I’ve had a word with those two busy adjudicators Chris Dancaster and John Riches. They are the authors of the most recent adjudication book Construction Adjudication - Second Edition. I wrote about it here on 6 August. Why a word? Because I wanted to know if they “do” their adjudications like I do. I simply list Red and Blue quarrels. Then I decide each quarrel from what Red and Blue tell me about facts and law. Any initiatives on my part will be to ask, “Have I understood what Red and Blue have put to me?” None of the three of us would dream of pointing to something that neither Blue nor Red had thought of. None of the three of us would make a case of our own. None of the three of us will do anything but ask of ourselves which of Red and Blue’s arguments are the more convincing? Easy.

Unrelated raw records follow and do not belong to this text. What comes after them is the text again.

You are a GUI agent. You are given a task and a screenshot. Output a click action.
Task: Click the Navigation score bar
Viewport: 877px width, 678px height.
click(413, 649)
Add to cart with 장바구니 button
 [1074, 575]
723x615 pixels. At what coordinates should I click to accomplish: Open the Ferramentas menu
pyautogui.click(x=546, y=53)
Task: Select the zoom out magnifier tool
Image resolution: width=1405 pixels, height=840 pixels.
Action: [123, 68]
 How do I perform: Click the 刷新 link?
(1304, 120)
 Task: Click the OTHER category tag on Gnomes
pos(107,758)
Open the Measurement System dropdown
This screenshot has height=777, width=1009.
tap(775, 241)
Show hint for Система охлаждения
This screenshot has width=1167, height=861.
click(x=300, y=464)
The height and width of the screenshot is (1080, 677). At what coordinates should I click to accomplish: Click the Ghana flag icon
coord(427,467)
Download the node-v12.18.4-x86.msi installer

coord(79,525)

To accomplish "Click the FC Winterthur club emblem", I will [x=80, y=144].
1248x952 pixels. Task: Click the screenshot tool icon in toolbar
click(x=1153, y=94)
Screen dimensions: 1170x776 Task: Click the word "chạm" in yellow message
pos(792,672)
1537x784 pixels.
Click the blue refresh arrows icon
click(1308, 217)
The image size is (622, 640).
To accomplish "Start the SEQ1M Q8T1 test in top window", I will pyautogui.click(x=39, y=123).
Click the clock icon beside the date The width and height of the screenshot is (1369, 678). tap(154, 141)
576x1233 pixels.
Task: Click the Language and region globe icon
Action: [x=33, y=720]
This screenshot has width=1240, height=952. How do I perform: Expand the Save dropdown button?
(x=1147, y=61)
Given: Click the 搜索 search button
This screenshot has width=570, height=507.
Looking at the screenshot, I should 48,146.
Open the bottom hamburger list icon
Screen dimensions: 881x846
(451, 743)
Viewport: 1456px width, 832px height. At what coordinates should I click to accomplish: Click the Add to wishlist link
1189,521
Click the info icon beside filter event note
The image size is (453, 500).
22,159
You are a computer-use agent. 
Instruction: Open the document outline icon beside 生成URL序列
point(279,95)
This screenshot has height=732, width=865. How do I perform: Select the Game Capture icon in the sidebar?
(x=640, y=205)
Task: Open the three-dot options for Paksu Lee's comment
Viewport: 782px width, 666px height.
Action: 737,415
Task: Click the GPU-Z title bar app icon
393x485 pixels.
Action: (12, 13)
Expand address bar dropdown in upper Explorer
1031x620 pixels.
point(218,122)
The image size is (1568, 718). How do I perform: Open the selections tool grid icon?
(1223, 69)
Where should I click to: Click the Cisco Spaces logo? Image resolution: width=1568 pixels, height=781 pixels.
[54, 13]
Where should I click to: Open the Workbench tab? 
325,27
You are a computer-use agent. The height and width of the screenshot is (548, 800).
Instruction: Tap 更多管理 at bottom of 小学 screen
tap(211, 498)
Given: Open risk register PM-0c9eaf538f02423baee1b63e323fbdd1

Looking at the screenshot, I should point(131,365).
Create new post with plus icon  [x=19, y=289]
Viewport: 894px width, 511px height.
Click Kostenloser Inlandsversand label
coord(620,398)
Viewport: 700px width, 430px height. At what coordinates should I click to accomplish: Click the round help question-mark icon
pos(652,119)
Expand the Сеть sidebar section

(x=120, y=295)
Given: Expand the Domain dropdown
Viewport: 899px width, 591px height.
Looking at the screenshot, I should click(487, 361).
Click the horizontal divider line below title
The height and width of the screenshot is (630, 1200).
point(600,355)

Can you feel a “but” coming? It is a very good “but”. What do you do when Blue and Red are not represented by fancy-footwork dispute consultants? What does the adjudicator do when a real builder turns up and so does a real subby. The angry subcontractor has not put together a pukka “referral”. The builder has not put up a pukka “response”. True, they have sent a pile of bumf to the adjudicator, and there is a label flapping on a lever arch file that says “Go on then, clever dick adjudicator, you get to the bottom of it!”

Yes, yes the subby has told you it is a complaint about non-payment. He has even shown you the invoices and told you how much more cash is due. This is a world apart from the referrals and responses from our highly sophisticated representatives. In fact, the bumf from the subby is so vague that it is likely – more than likely – to lose because the case hasn’t been presented in such a way that the adjudicator can decide it.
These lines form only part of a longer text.